Tampoco puede afirmarse la existencia de la comunidad de bienes por la compra de enseres y mobiliario de la vivienda, pues los documentos acompañados acreditan que los litigantes hicieron individualmente compras, de las que no se desprende que fueran necesariamente con el propósito de constituir una comunidad de bienes, sino más bien que tuvieron por finalidad el satisfacer las necesidades surgidas de la propia convivencia.

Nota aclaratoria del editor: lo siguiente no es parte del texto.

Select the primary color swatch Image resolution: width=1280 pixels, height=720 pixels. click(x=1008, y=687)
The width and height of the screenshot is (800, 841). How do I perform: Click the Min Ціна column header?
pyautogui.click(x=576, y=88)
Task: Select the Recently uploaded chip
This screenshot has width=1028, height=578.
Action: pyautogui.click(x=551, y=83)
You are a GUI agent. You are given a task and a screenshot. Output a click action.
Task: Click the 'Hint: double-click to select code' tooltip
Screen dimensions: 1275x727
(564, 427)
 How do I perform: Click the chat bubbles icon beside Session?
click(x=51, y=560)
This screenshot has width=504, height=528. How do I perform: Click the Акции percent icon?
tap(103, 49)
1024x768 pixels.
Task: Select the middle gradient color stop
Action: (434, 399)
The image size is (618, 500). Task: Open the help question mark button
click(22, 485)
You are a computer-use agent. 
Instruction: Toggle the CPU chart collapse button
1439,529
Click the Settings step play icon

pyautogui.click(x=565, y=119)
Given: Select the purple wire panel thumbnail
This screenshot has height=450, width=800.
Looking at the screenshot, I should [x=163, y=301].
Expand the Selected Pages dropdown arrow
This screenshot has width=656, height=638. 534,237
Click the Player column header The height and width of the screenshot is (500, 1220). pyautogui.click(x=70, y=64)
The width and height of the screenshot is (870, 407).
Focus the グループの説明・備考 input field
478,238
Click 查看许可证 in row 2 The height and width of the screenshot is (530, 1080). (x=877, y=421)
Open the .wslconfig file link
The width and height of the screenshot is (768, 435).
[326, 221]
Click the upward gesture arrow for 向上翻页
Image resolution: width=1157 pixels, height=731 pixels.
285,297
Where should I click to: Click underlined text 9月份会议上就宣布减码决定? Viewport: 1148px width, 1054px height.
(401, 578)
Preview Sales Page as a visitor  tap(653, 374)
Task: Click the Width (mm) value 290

Así pues, procede desestimar la pretensión de la declaración de comunidad de bienes, debiendo correr igual suerte la pretensión subsidiaria, fundada en el enriquecimiento injusto, aceptándose a este fin los razonamientos que se exponen en el fundamento jurídico quinto de la sentencia de instancia, pues no está acreditado que la demandada se haya enriquecido a costa del demandado en la cantidad que se postula de 52.943,70 €, ello teniendo en cuenta lo razonado en cuanto a la adquisición de la vivienda por parte de la demanda, el no acreditamiento por el demandado y recurrente de que sea cotitular de la vivienda ni tampoco haber entregado dinero de su patrimonio particular para su adquisición, el hecho de que la demandada adquirió enseres del hogar, según acredita con las facturas obrantes a los folios 108 a 111, el hecho de que la valoración que se refiere en la demanda en cuanto a los enseres no se acepta como acreditada y, finalmente, el supuesto beneficio que puede obtener la demandada por los enseres que se quedaron en la vivienda se compensa con el uso del turismo adquirido durante la convivencia y en cuyo disfrute permanece el actor, aceptándose íntegramente la compensación razonada en sentencia.

En atención a lo expuesto procede desestimar íntegramente el recurso de apelación.

CUARTO.- Que de conformidad con lo dispuesto en el art. 398 en relación con el art. 394 de la L.E.Civil procede imponer las costas de ésta alzada a la parte apelante al no concurrir dudas de hecho o de derecho que justifiquen otro pronunciamiento.

Vistos los artículos citados y demás de general y pertinente aplicación,

Fallo

Que desestimando el recurso de apelación formulado por la Procuradora Dña. Elisa Carles Cano- Manuel en nombre y representación de D. Pedro Francisco debemos confirmar y confirmamos la sentencia dictada por el Iltmo Sr. Magistrado Juez titular del Juzgado de Primera Instancia nº siete de Murcia en fecha 30 de mayo de 2005, en los autos de Juicio Ordinario seguidos ante el mismo con el número 895/04 , con imposición de las costas de esta alzada a la parte apelante.

Así por esta nuestra sentencia, de la que se extenderán los oportunos testimonios, lo acordamos, mandamos y firmamos.

PUBLICACIÓN: En la misma fecha fue leída y publicada la anterior resolución por el Ilmo. Sr/a. Magistrado que la dictó, celebrando Audiencia Pública. Doy fe.

DILIGENCIA: Seguidamente se procede a cumplimentar la notificación de la anterior resolución. Doy fe.